The main reason is to manage the Controller_Event rows in the controller, but I
guess we can delete 'handled' rows even in the CMS. I will fix it in v2

> 
> 4. What is the tolerance for events that are never delivered or that are
>    delivered more than once?  What can actually be guaranteed, given
>    that the database can die and that ovn-controller can die?  (Also,
>    OVSDB transactions cannot guarantee exactly-once semantics in corner
>    cases unless the transactions are idempotent.)

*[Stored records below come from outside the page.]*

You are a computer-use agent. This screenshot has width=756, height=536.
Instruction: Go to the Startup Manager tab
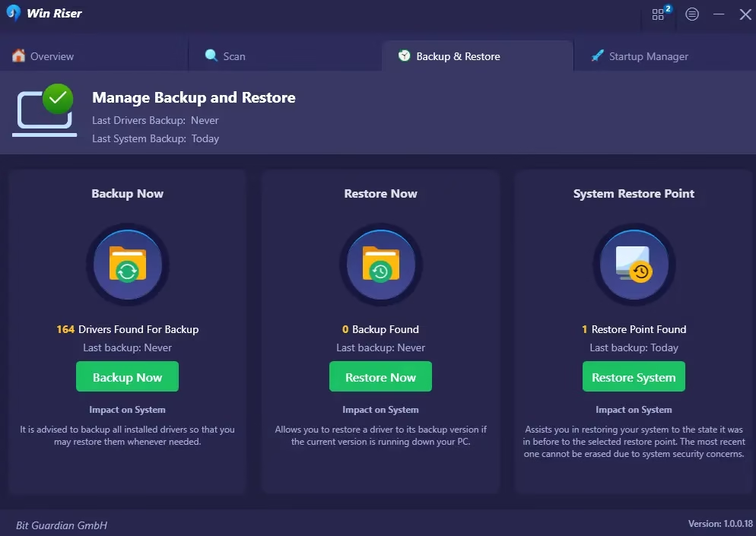pos(648,56)
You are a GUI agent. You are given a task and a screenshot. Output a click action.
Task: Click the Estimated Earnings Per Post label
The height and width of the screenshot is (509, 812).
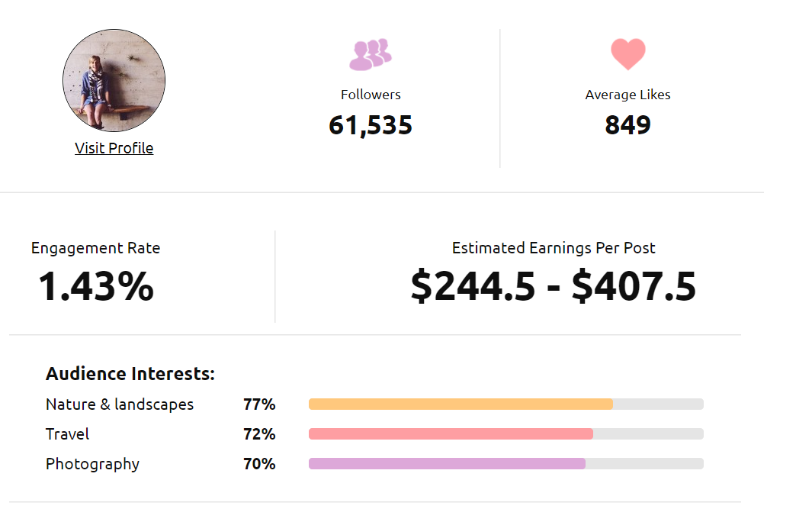(554, 248)
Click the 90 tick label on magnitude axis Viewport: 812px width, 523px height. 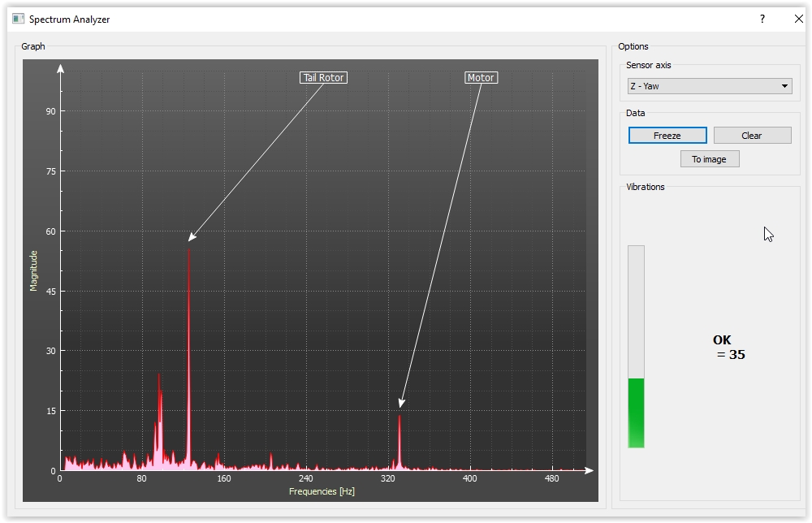coord(50,111)
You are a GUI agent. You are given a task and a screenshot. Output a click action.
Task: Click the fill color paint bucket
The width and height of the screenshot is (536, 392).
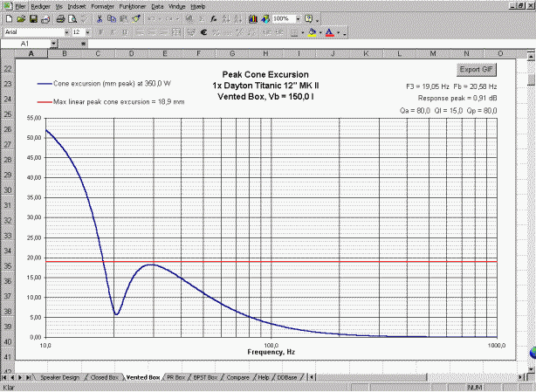(x=313, y=32)
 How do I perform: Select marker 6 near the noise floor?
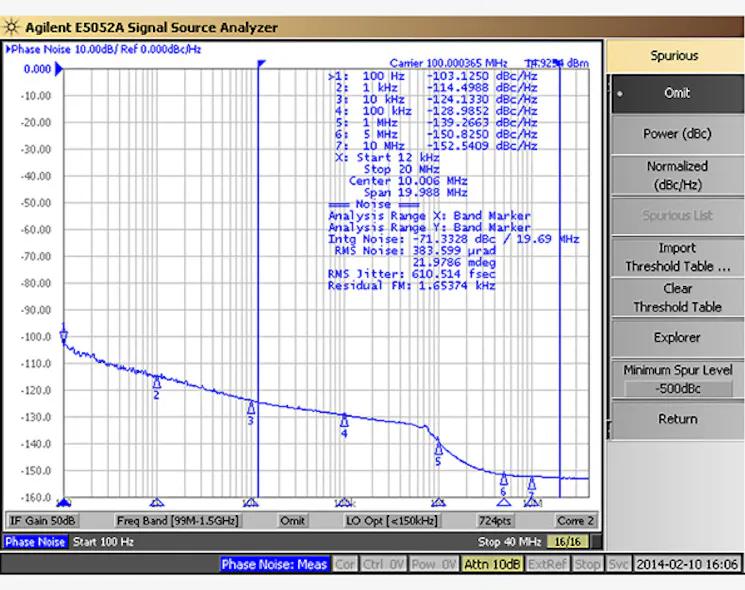(504, 479)
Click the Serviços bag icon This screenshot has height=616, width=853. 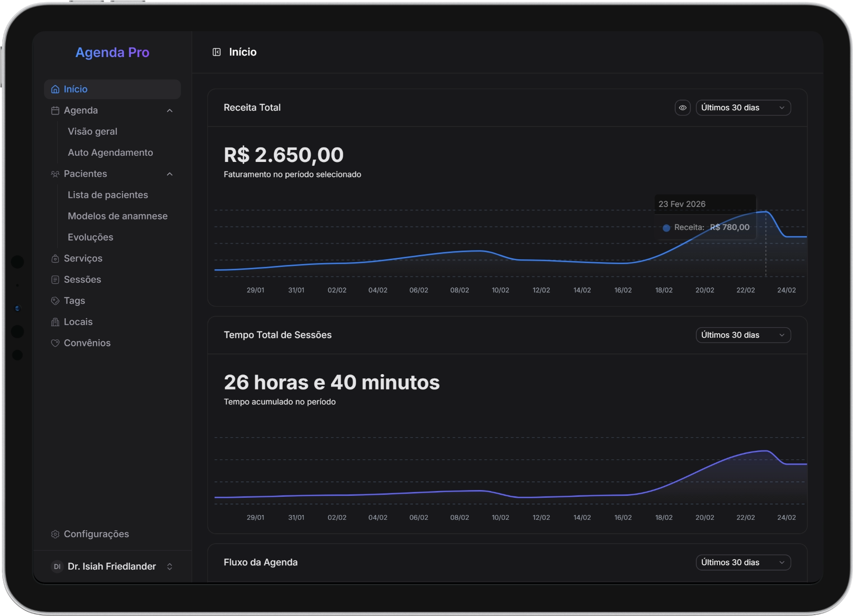pyautogui.click(x=55, y=259)
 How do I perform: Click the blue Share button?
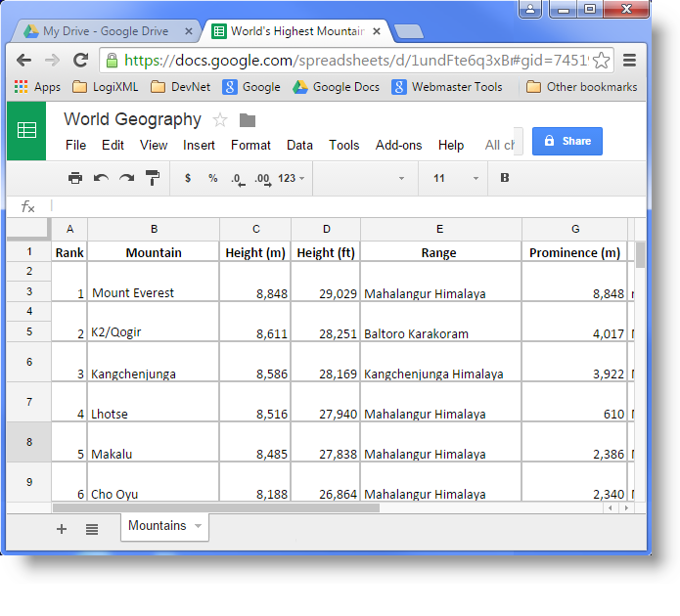click(x=567, y=141)
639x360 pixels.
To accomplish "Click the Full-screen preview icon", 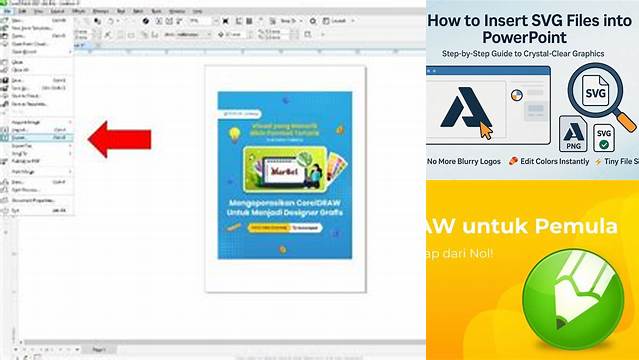I will point(225,21).
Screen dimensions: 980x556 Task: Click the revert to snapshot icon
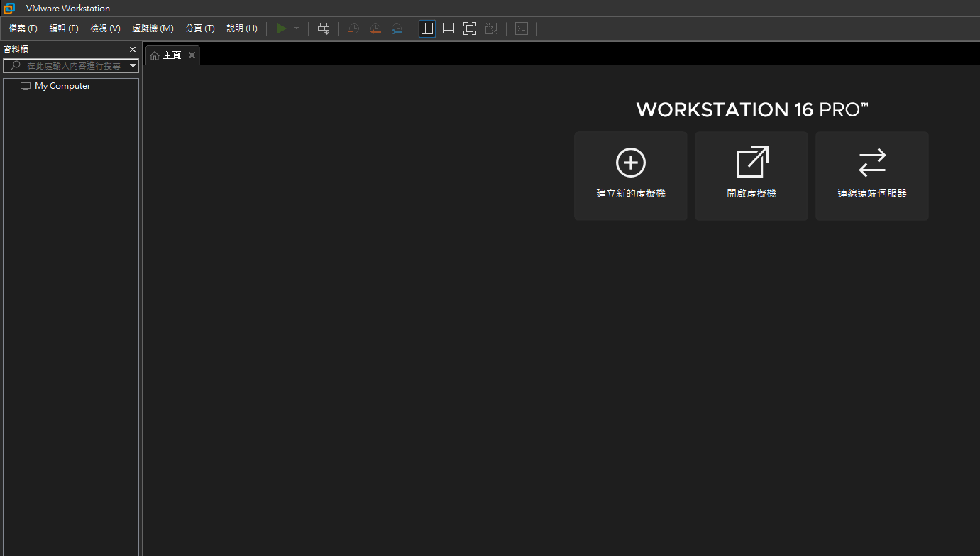point(375,28)
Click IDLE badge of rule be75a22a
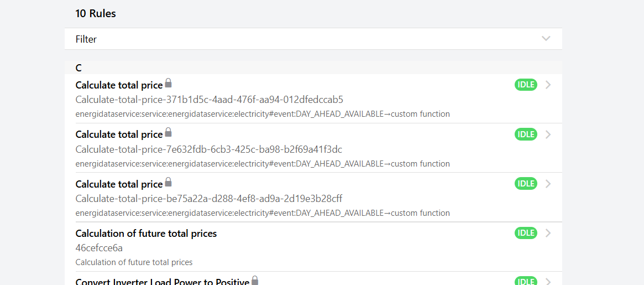Image resolution: width=644 pixels, height=285 pixels. (526, 183)
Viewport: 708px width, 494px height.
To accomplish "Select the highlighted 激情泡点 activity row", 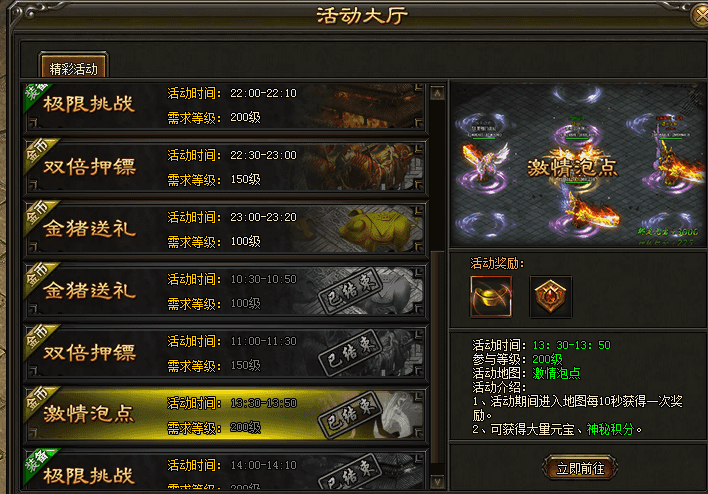I will (225, 415).
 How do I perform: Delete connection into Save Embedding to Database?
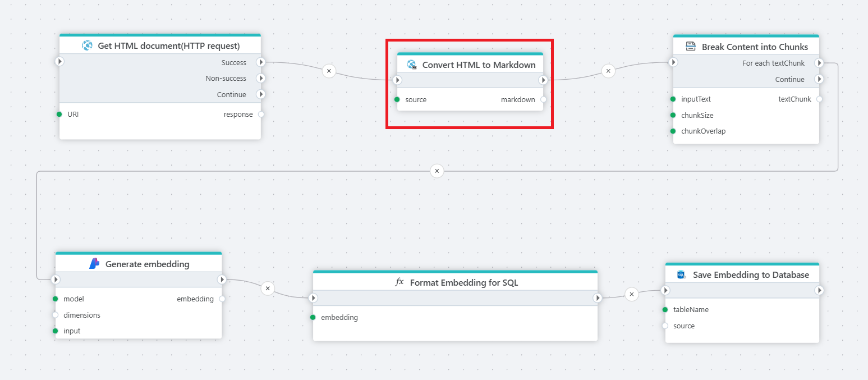point(632,294)
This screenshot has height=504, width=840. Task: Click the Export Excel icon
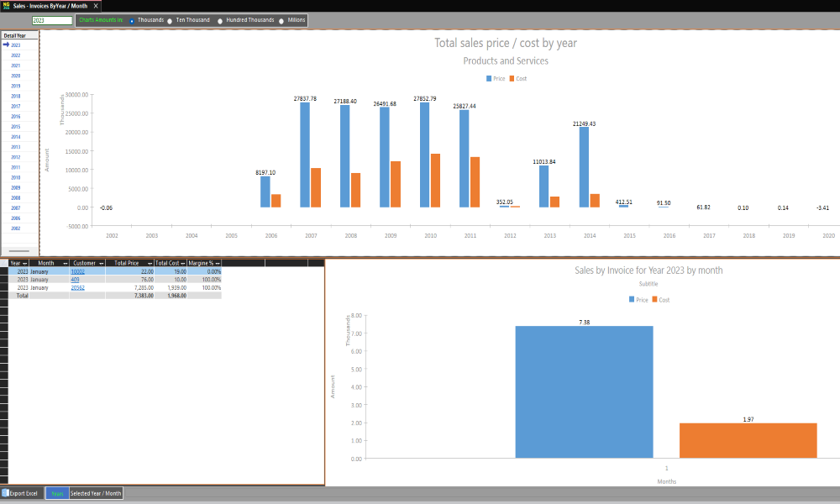click(x=5, y=493)
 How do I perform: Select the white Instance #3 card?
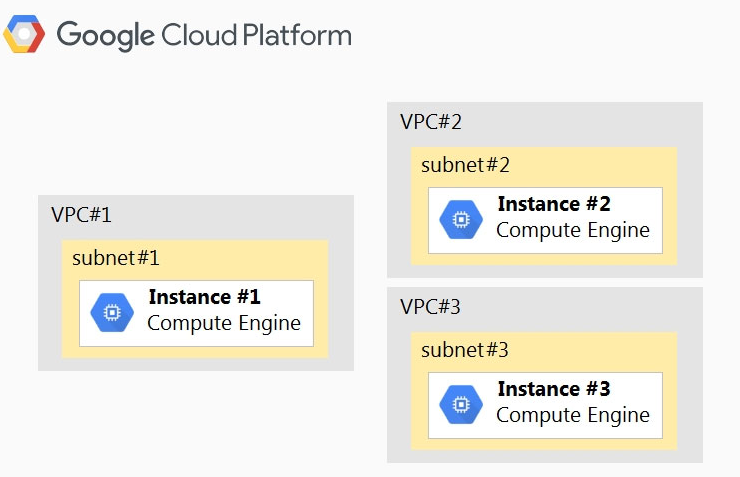545,405
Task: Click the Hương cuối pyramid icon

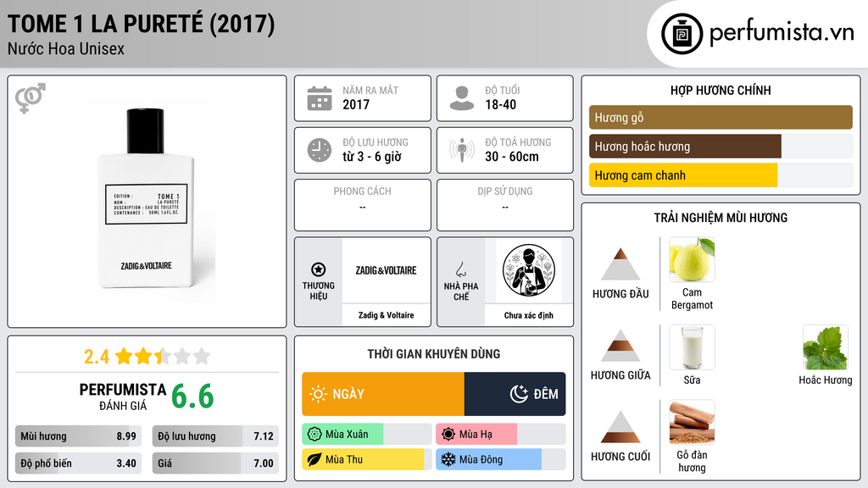Action: (x=620, y=427)
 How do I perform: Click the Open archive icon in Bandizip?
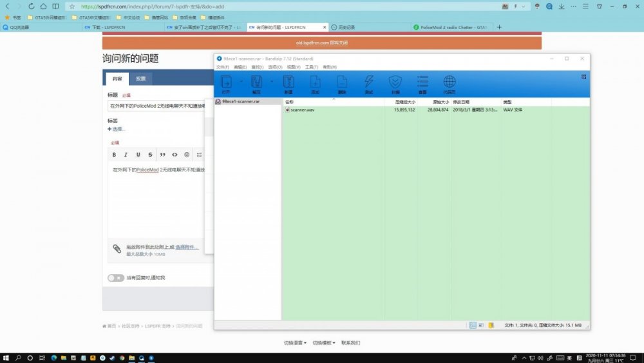point(227,83)
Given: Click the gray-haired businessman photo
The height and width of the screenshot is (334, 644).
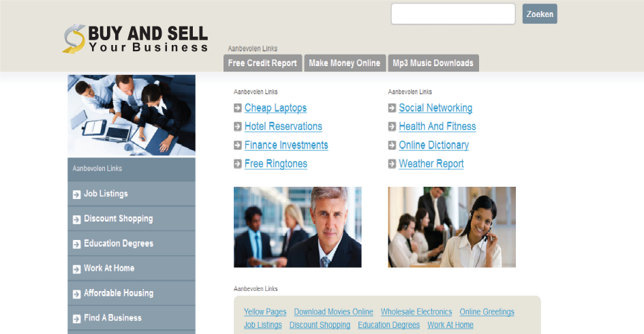Looking at the screenshot, I should 297,227.
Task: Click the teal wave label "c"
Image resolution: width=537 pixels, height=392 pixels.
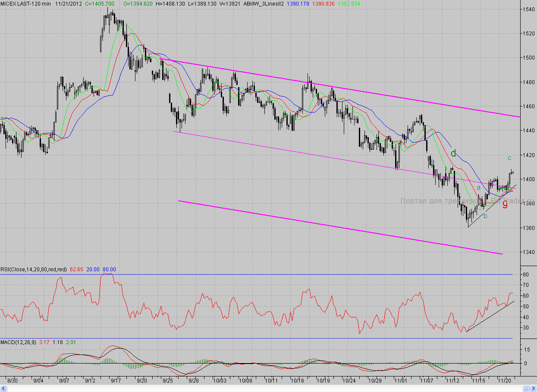Action: click(x=509, y=157)
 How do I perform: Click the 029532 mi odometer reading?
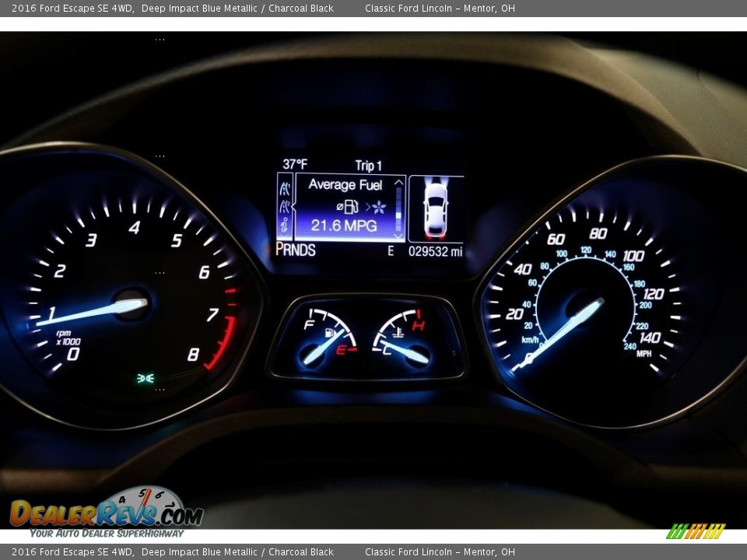435,251
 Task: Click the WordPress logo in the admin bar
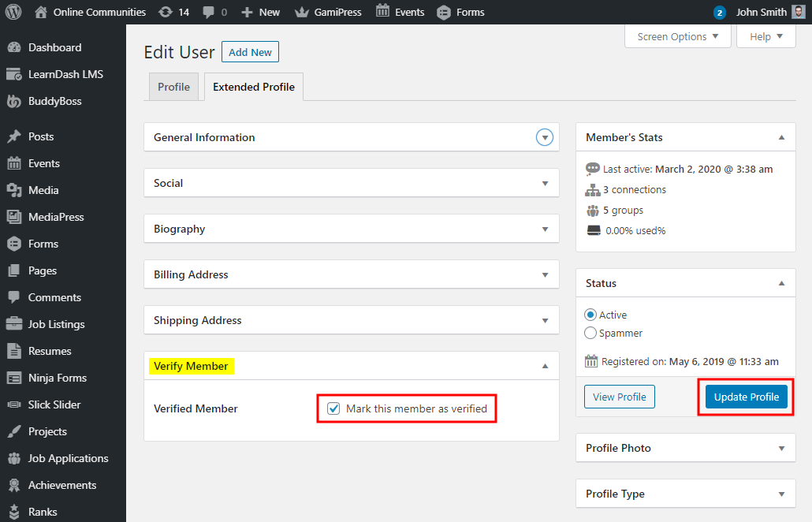13,12
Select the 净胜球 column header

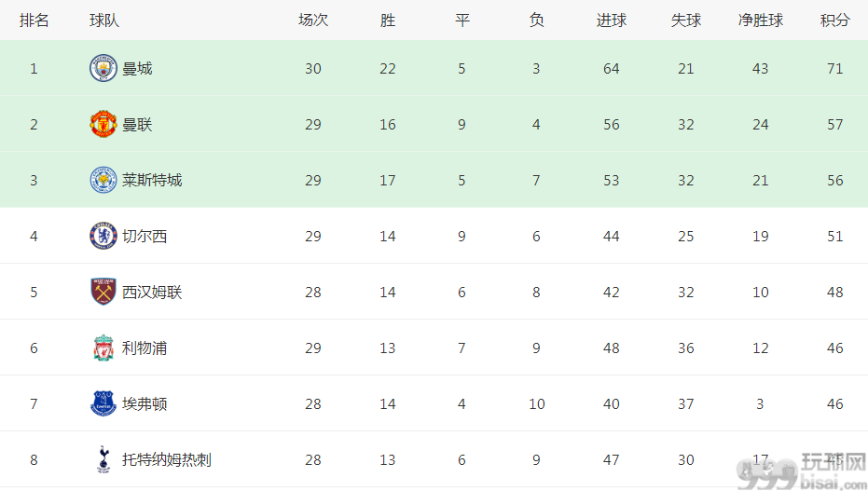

If the ovn-controller dies I think there is no too much we can do, events will
be lost until the controller restarts properly.
If ovn-northd or the connection to the db dies, controller_event_run() will not
manage the Controller_Event table and pinctrl_handle_event() will queue the
pending events in the event_table hash until the upper limit is reached.
We can probably add a garbage collector for the pending events in the table.
What do you think?

> 
> 5. How is the number of per-controller rows limited?

If it enough to add a limit to the controller hash size
(https://github.com/LorenzoBianconi/ovs/blob/ovn_unidling/ovn/controller/pinctrl.c#L3488)
or do you mean to add a limit to per-controller rows in the Controller_Event
table?

> 
> I think the workflow for these events should be clearly specified.  I
> guess it's something like this:
> 
> 1. ovn-controller detects that an event has occurred and adds a
>    corresponding row to the Controller_Event table with false 'handled'.
> 
> 2. CMS consumes the row and acts on it.
> 
> 3. CMS changes 'handled' to true.
> 
> 4. ovn-controller deletes row.
> 
> although I think that "3. CMS deletes row." seems more straightforward.
> 
> Did you consider the inter-version compatibility issues of making
> event_type an enum?  It will force an upgrade order of first ovn-northd,
> then the database schema, then ovn-controller, because any other order
> will make it possible that ovn-controller tries to add an invalid event
> type (which ovsdb-server will reject) or that an event that ovn-northd
> doesn't understand nevertheless reaches it.  However,
> Documentation/intro/install/ovn-upgrades.rst recommends a different
> order.  In any case the upgrade implications need to be considered.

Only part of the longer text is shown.